Eight years before Superman appeared above the streets of Metropolis, Corbusier polemicized against modernity’s assault on the human sensorium. Using language that first recalls Benjamin, Kracauer, and other nascent critical theorists of the early twentieth century, his shock polemic abruptly turns toward severe social realignment: “man lives in a perpetual state of instability, insecurity, fatigue, and accumulating delusions. Our physical and nervous organization is brutalized and battered by this torrent; it makes its protest, of course, but it will soon give way unless some energetic decision, far-sighted and not too long delayed, brings order once more to a situation that is rapidly getting out of hand.”28 Superman was the New Man, the Man of Steel, the Man of Tomorrow, a “far-sighted” fellow, “not too long delayed” (faster than a locomotive) who could suffer the brutalizing shocks of modernity with neither broken bones nor neurasthenic breakdowns.
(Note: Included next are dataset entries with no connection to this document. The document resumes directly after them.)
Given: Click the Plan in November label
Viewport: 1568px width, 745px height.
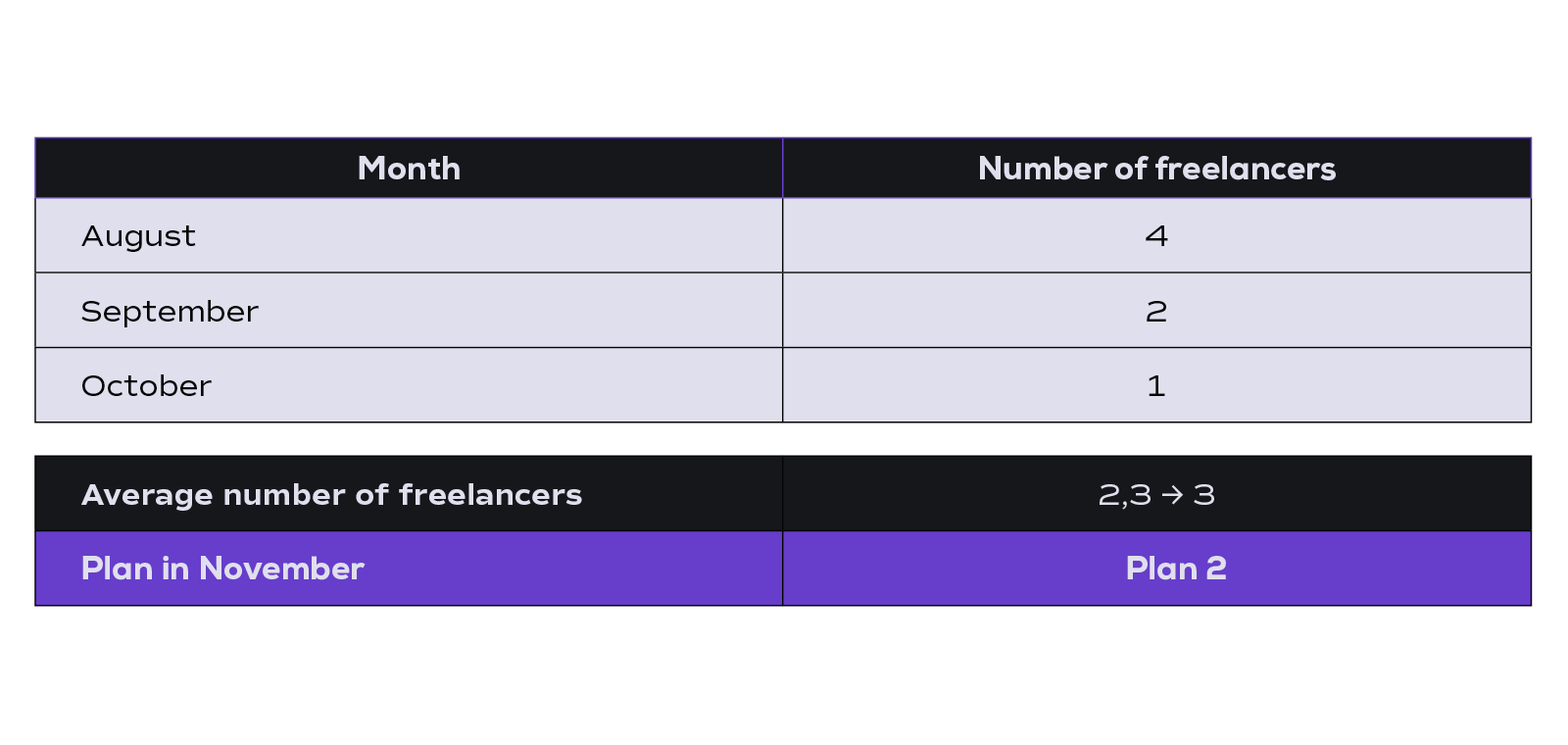Looking at the screenshot, I should coord(222,569).
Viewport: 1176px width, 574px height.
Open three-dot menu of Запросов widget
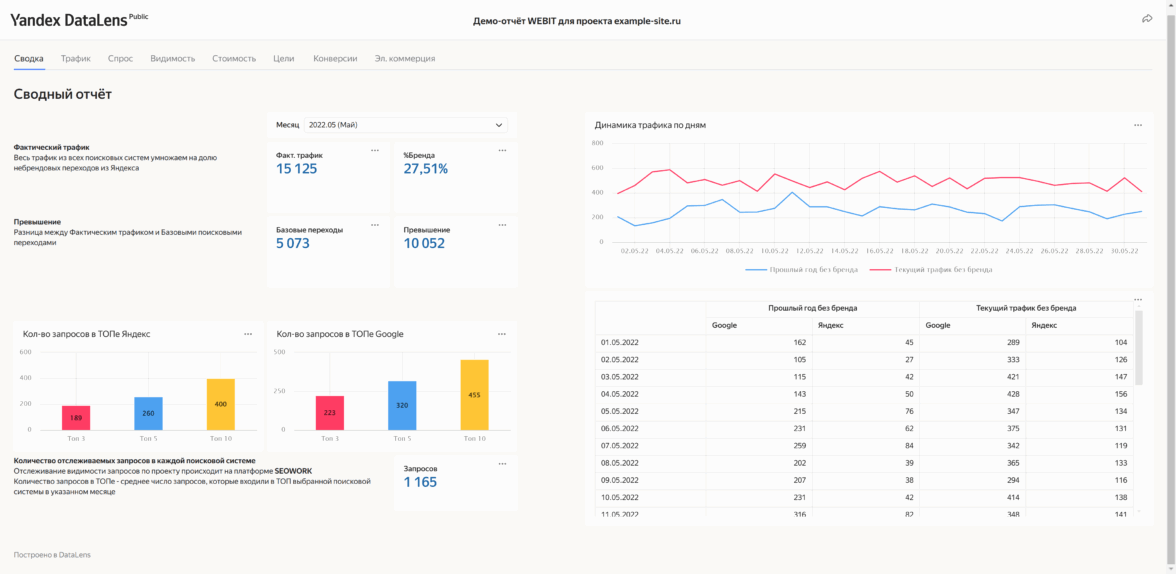coord(502,464)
Superior senses and a body so strong that “nothing less than a bursting shell could penetrate his skin” made him the first perfect citizen of the modern Metropolis. But if Superman was the perfect citizen, Lex Luthor is its perfect manager. Lex was retooled in the 1980s and 1990s as the flip side of Superman’s democratic radiance. He emerged as the Master of Metropolis—a corporate city planner discontented with this unpredictable individualist sailing through his skies. Luthor, not Superman, best personifies Corbusier’s call to order and energetic decision. “Metropolis was nothing until I rebuilt it according to my vision,” he ruminates. “All in all, it’s a perfect picture of order.” But Superman, “an alien with freakish powers,” threatens the control of “me, the true Master of Metropolis.” Luthor combined the instrumental reason of Corbusier, the independent bureaucratic clout and self-aggrandizement of Robert Moses, and the ruthless baldness of Edward Arnold in Meet John Doe. And so Metropolis, whether operating under the gaze of Superman or Luthor, remains primarily on Corbusier’s turf.